1. How much protein does an adult with minimal physical activity need?
For people who don’t exercise or move very little daily, 0.8 grams of protein per kilogram of body weight is recommended.
However, for someone with a higher level of physical activity, this may not be enough, as you can see in the Journal of the International Society of Sports Nutrition:
“(…) an abundance of research indicates that those individuals who engage in physical activity/exercise require higher levels of protein intake than 0.8g/kg body weight per day, regardless of the mode of exercise (i.e. endurance, resistance, etc.) or training state (i.e. recreational, moderately or well-trained).”
2. How much protein does an endurance athlete need?
An endurance athlete, a cyclist or runner, for example, whose main fuel is, usually, carbohydrates, although he doesn’t exert the same type of stress on the muscles as a bodybuilding athlete (or an athlete who does a workout based on weight lifting), will also need proteins, especially to repair muscle tissue.
Even if the priority isn’t to increase muscle volume, the muscles are also affected by activity and need proteins to rebuild and recover.
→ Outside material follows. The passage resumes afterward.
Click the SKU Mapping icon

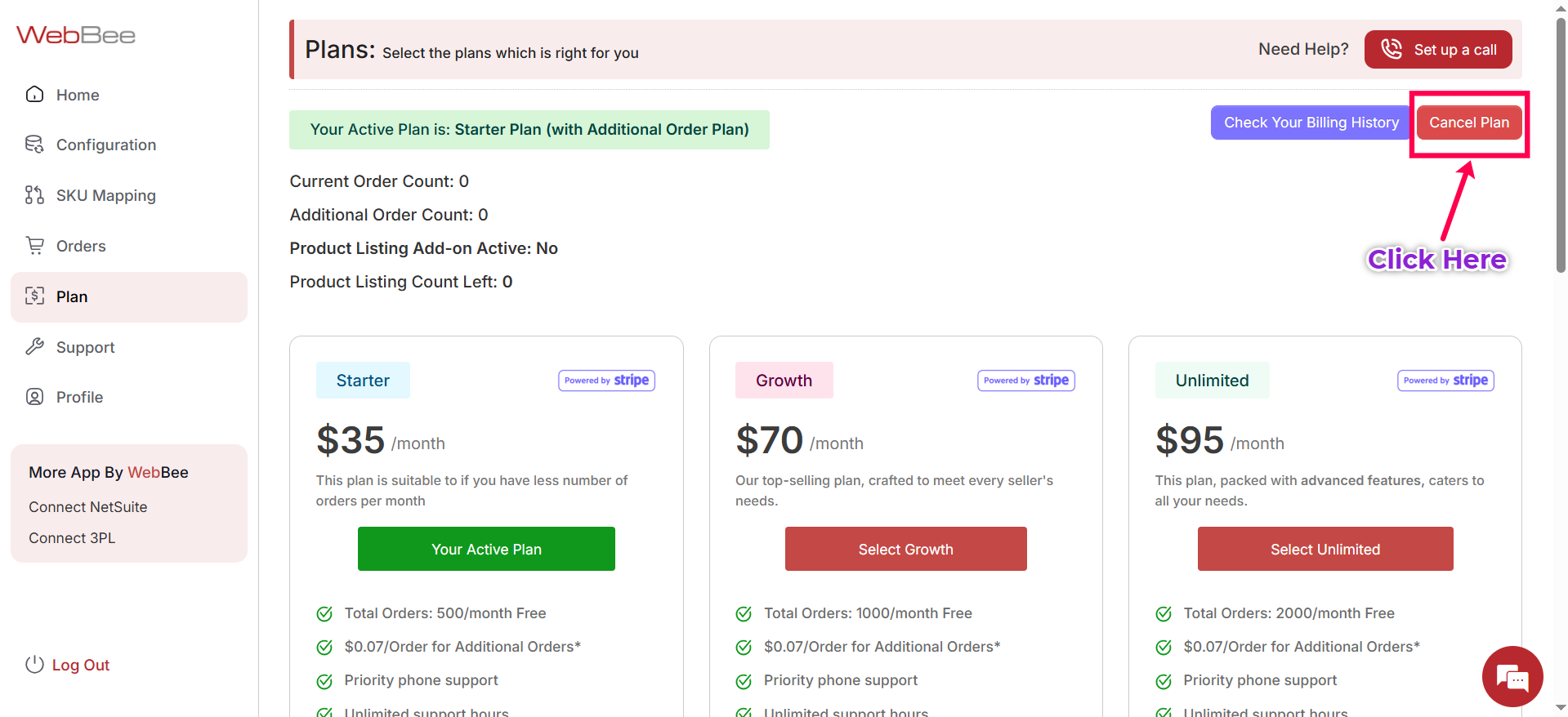[x=34, y=195]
For people who do exercise, but only aerobic (cardio) or endurance sports, the recommendations can vary between 1 and 1.6 grams of protein per kilogram of body weight, with 1.6 being the reference value for elite athletes.
(During periods of greater effort – in a phase of intense trainings – I recommend a consumption between 1.4 and 1.8g)
But to those who do this, I also want to remind you that you have to add weight training. Only cardio may not be enough to withstand the requirements of endurance training. It will also help you to improve your performance.
3. How much protein does an athlete who does bodybuilding/weightlifting need?
Increasing the protein intake is quite common among athletes who do bodybuilding and weight lifting. Protein works as a “fuel” because without it, it will be difficult to recover the muscle tissue that’s damaged during workouts and to build muscles.
For all those who do weight training and bodybuilding, the recommendations are between 1.5 and 2.0 grams per kilogram of body weight.
But if you’re emphasizing on losing fat or gaining muscle mass with intensive trainings, your needs may increase, that’s why I recommend up to 2.5 grams per kilogram of body weight.
Attention! These amounts are variable. Consumption needs may depend on both the type and the level of activity.
You must do a personalized calculation to find out the amount that you need to take to meet your requirements and to achieve your personal goals.
Proteins can be obtained from different food groups, such as: fish, eggs, red and white meats, nuts and some vegetable protein sources, such as legumes.
In addition, if we don’t meet our daily protein requirements, we can obtain them through protein shakes!